* _TAREA ASIGNADA_
Transcribe sin ningún cambio cada línea de todos los registros que aparecen a continuación.

* _REGISTROS DE TRABAJO_

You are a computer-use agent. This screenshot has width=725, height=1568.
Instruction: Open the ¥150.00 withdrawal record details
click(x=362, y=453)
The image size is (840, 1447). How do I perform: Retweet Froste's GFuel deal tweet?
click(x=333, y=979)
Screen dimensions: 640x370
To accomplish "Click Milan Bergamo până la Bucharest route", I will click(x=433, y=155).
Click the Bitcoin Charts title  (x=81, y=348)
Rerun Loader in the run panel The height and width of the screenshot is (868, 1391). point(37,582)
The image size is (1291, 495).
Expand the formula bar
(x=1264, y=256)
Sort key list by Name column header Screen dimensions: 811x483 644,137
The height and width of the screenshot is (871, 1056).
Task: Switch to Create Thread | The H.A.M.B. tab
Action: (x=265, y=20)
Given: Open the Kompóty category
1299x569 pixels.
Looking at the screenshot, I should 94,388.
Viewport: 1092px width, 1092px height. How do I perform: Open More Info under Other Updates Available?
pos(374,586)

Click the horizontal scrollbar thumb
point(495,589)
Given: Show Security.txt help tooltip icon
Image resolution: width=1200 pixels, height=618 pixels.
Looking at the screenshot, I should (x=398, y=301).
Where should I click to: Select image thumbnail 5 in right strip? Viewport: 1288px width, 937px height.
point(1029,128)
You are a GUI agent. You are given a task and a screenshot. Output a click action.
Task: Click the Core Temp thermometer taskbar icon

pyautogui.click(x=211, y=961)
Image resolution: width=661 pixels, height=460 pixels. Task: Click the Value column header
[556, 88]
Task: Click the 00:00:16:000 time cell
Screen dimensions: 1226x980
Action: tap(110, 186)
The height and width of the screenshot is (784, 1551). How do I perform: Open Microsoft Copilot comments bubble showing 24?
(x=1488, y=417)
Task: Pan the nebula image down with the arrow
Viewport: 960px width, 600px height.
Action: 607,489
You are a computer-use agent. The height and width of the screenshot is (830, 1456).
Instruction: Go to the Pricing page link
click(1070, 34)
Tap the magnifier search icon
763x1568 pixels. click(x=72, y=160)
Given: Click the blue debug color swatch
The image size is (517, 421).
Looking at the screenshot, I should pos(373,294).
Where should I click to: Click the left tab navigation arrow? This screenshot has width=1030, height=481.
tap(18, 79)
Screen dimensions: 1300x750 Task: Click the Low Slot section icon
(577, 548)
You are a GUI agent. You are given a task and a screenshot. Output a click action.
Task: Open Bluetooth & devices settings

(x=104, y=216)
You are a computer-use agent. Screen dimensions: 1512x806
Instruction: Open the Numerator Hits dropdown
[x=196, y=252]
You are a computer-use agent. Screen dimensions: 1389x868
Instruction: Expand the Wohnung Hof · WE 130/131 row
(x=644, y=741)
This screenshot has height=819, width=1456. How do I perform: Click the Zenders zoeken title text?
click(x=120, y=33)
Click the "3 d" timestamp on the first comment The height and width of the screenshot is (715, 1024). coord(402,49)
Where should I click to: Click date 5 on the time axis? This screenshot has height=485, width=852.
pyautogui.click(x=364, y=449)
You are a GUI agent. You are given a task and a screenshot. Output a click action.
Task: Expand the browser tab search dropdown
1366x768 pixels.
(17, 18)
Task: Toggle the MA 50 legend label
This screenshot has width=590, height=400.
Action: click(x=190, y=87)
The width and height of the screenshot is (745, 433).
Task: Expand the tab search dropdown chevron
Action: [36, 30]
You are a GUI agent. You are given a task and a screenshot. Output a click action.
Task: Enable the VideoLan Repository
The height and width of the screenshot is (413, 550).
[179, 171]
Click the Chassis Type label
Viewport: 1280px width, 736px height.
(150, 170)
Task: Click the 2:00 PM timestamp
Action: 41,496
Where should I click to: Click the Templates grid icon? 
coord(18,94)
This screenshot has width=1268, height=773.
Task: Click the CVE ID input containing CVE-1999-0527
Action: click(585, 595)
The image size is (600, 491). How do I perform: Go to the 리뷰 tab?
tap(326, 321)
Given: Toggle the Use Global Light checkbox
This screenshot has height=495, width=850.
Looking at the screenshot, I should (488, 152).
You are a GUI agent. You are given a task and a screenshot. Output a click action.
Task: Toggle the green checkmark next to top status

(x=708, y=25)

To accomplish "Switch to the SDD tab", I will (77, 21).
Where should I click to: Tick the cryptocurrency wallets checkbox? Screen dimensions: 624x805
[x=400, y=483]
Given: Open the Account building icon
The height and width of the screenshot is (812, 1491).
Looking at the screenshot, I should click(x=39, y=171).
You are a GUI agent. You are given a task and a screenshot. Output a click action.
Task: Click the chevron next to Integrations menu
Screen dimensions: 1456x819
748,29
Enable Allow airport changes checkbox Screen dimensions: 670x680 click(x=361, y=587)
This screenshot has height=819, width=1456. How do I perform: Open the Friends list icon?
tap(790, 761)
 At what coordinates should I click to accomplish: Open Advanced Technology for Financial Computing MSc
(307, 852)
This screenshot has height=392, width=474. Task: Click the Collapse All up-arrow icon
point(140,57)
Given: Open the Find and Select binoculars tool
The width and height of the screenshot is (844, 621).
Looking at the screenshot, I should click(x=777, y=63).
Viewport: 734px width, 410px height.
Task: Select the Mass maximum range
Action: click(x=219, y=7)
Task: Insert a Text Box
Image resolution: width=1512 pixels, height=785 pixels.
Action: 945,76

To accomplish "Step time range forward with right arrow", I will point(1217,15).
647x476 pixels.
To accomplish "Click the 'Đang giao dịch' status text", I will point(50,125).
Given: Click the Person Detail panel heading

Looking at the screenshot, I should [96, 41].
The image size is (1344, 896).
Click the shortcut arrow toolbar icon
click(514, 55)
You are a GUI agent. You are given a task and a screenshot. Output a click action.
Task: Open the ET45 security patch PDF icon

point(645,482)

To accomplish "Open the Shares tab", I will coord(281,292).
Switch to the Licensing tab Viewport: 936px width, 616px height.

* _RESULTADO DEL EJERCICIO_
You are a computer-use agent. This screenshot has width=725, height=1568.
Instruction: Open the ¥150.00 withdrawal record details
click(x=362, y=453)
The image size is (840, 1447). How do I perform: Retweet Froste's GFuel deal tweet?
click(x=333, y=979)
Screen dimensions: 640x370
To accomplish "Click Milan Bergamo până la Bucharest route", I will click(x=433, y=155).
Click the Bitcoin Charts title  (x=81, y=348)
Rerun Loader in the run panel The height and width of the screenshot is (868, 1391). point(37,582)
The image size is (1291, 495).
Expand the formula bar
(x=1264, y=256)
Sort key list by Name column header Screen dimensions: 811x483 644,137
The height and width of the screenshot is (871, 1056).
Task: Switch to Create Thread | The H.A.M.B. tab
Action: (x=265, y=20)
Given: Open the Kompóty category
1299x569 pixels.
Looking at the screenshot, I should 94,388.
Viewport: 1092px width, 1092px height. How do I perform: Open More Info under Other Updates Available?
pos(374,586)

Click the horizontal scrollbar thumb
point(495,589)
Given: Show Security.txt help tooltip icon
Image resolution: width=1200 pixels, height=618 pixels.
Looking at the screenshot, I should (x=398, y=301).
Where should I click to: Select image thumbnail 5 in right strip? Viewport: 1288px width, 937px height.
point(1029,128)
You are a GUI agent. You are given a task and a screenshot. Output a click action.
Task: Click the Core Temp thermometer taskbar icon

pyautogui.click(x=211, y=961)
Image resolution: width=661 pixels, height=460 pixels. Task: Click the Value column header
[556, 88]
Task: Click the 00:00:16:000 time cell
Screen dimensions: 1226x980
Action: tap(110, 186)
The height and width of the screenshot is (784, 1551). How do I perform: Open Microsoft Copilot comments bubble showing 24?
(x=1488, y=417)
Task: Pan the nebula image down with the arrow
Viewport: 960px width, 600px height.
Action: 607,489
You are a computer-use agent. The height and width of the screenshot is (830, 1456).
Instruction: Go to the Pricing page link
click(1070, 34)
Tap the magnifier search icon
763x1568 pixels. click(x=72, y=160)
Given: Click the blue debug color swatch
The image size is (517, 421).
Looking at the screenshot, I should pos(373,294).
Where should I click to: Click the left tab navigation arrow? This screenshot has width=1030, height=481.
tap(18, 79)
Screen dimensions: 1300x750 Task: Click the Low Slot section icon
(577, 548)
You are a GUI agent. You are given a task and a screenshot. Output a click action.
Task: Open Bluetooth & devices settings

(x=104, y=216)
You are a computer-use agent. Screen dimensions: 1512x806
Instruction: Open the Numerator Hits dropdown
[x=196, y=252]
You are a computer-use agent. Screen dimensions: 1389x868
Instruction: Expand the Wohnung Hof · WE 130/131 row
(x=644, y=741)
This screenshot has height=819, width=1456. How do I perform: Click the Zenders zoeken title text?
click(x=120, y=33)
Click the "3 d" timestamp on the first comment The height and width of the screenshot is (715, 1024). coord(402,49)
Where should I click to: Click date 5 on the time axis? This screenshot has height=485, width=852.
pyautogui.click(x=364, y=449)
You are a GUI agent. You are given a task and a screenshot. Output a click action.
Task: Expand the browser tab search dropdown
1366x768 pixels.
(17, 18)
Task: Toggle the MA 50 legend label
This screenshot has width=590, height=400.
Action: click(x=190, y=87)
The width and height of the screenshot is (745, 433).
Task: Expand the tab search dropdown chevron
Action: [36, 30]
You are a GUI agent. You are given a task and a screenshot. Output a click action.
Task: Enable the VideoLan Repository
The height and width of the screenshot is (413, 550).
[179, 171]
Click the Chassis Type label
Viewport: 1280px width, 736px height.
(150, 170)
Task: Click the 2:00 PM timestamp
Action: 41,496
Where should I click to: Click the Templates grid icon? 
coord(18,94)
This screenshot has width=1268, height=773.
Task: Click the CVE ID input containing CVE-1999-0527
Action: click(585, 595)
The image size is (600, 491). How do I perform: Go to the 리뷰 tab?
tap(326, 321)
Given: Toggle the Use Global Light checkbox
This screenshot has height=495, width=850.
Looking at the screenshot, I should (488, 152).
You are a GUI agent. You are given a task and a screenshot. Output a click action.
Task: Toggle the green checkmark next to top status

(x=708, y=25)

To accomplish "Switch to the SDD tab", I will (77, 21).
Where should I click to: Tick the cryptocurrency wallets checkbox? Screen dimensions: 624x805
[x=400, y=483]
Given: Open the Account building icon
The height and width of the screenshot is (812, 1491).
Looking at the screenshot, I should click(x=39, y=171).
You are a GUI agent. You are given a task and a screenshot. Output a click action.
Task: Click the chevron next to Integrations menu
Screen dimensions: 1456x819
748,29
Enable Allow airport changes checkbox Screen dimensions: 670x680 click(x=361, y=587)
This screenshot has height=819, width=1456. How do I perform: Open the Friends list icon?
tap(790, 761)
 At what coordinates should I click to accomplish: Open Advanced Technology for Financial Computing MSc
(307, 852)
This screenshot has height=392, width=474. Task: Click the Collapse All up-arrow icon
point(140,57)
Given: Open the Find and Select binoculars tool
The width and height of the screenshot is (844, 621).
Looking at the screenshot, I should click(x=777, y=63).
Viewport: 734px width, 410px height.
Task: Select the Mass maximum range
Action: click(x=219, y=7)
Task: Insert a Text Box
Image resolution: width=1512 pixels, height=785 pixels.
Action: 945,76

To accomplish "Step time range forward with right arrow", I will point(1217,15).
647x476 pixels.
To accomplish "Click the 'Đang giao dịch' status text", I will point(50,125).
Given: Click the Person Detail panel heading

Looking at the screenshot, I should [96, 41].
The image size is (1344, 896).
Click the shortcut arrow toolbar icon
click(514, 55)
You are a GUI agent. You are given a task and a screenshot. Output a click action.
Task: Open the ET45 security patch PDF icon

point(645,482)

To accomplish "Open the Shares tab", I will coord(281,292).
Switch to the Licensing tab Viewport: 936px width, 616px height.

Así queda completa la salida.